■ What is required: Below are records. Find each line in them that holds the word "agent" and copy it.

Records from a dataset:
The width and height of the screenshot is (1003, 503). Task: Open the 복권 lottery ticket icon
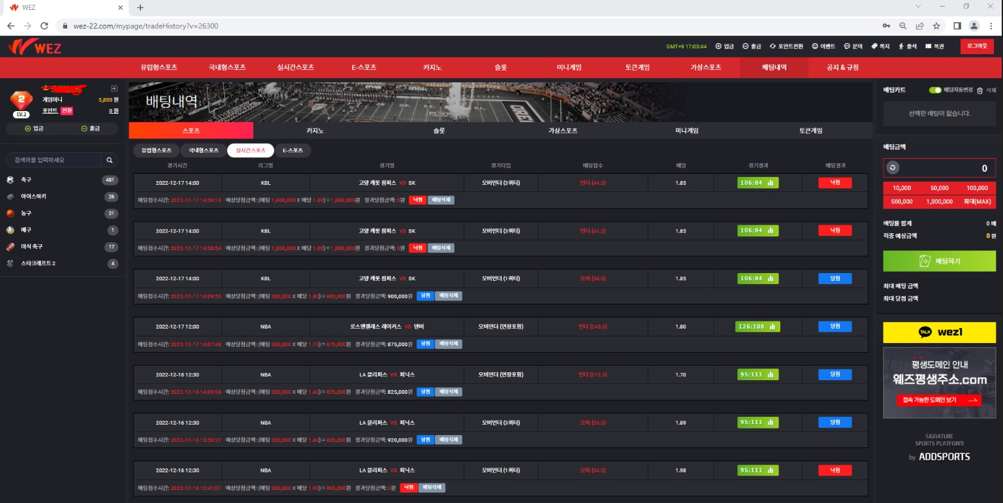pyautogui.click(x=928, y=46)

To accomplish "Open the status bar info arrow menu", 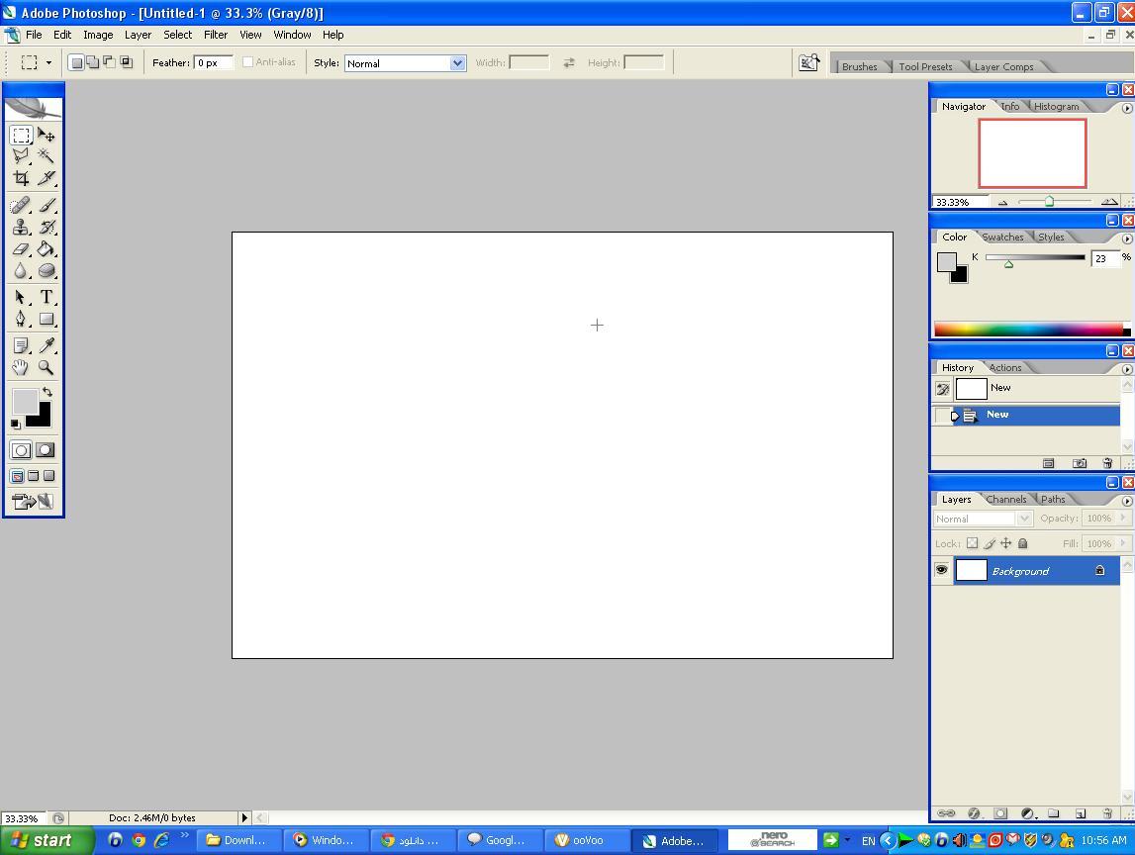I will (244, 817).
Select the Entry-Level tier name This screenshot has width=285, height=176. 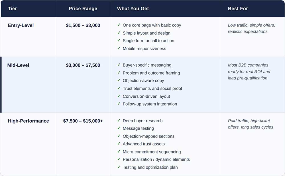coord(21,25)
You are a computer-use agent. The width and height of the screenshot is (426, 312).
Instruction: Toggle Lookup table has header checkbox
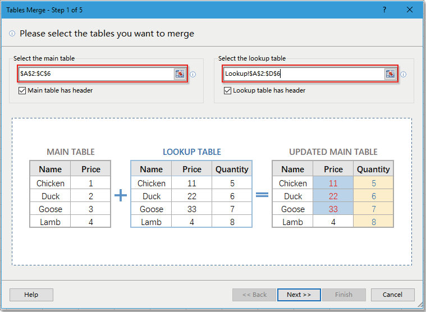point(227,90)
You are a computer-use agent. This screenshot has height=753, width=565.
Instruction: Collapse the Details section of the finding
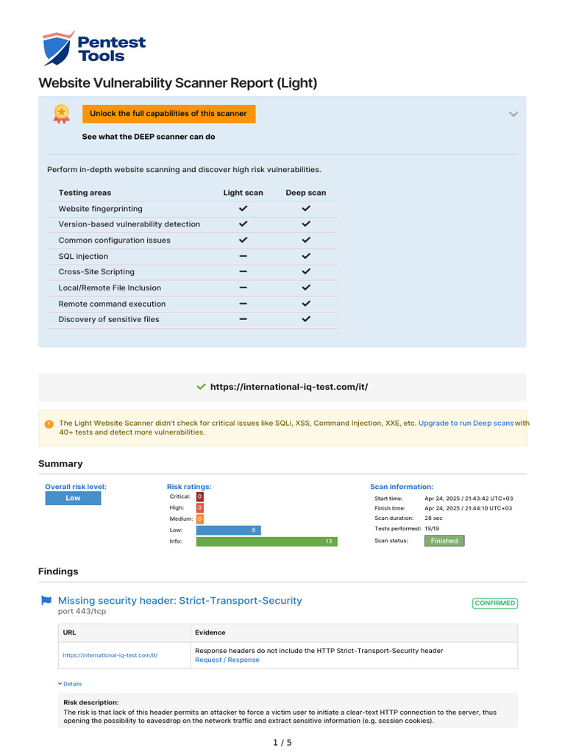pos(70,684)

■ Solution to the problem:
You are a computer-use agent. The width and height of the screenshot is (426, 312).
You are a computer-use agent. This screenshot has height=753, width=565.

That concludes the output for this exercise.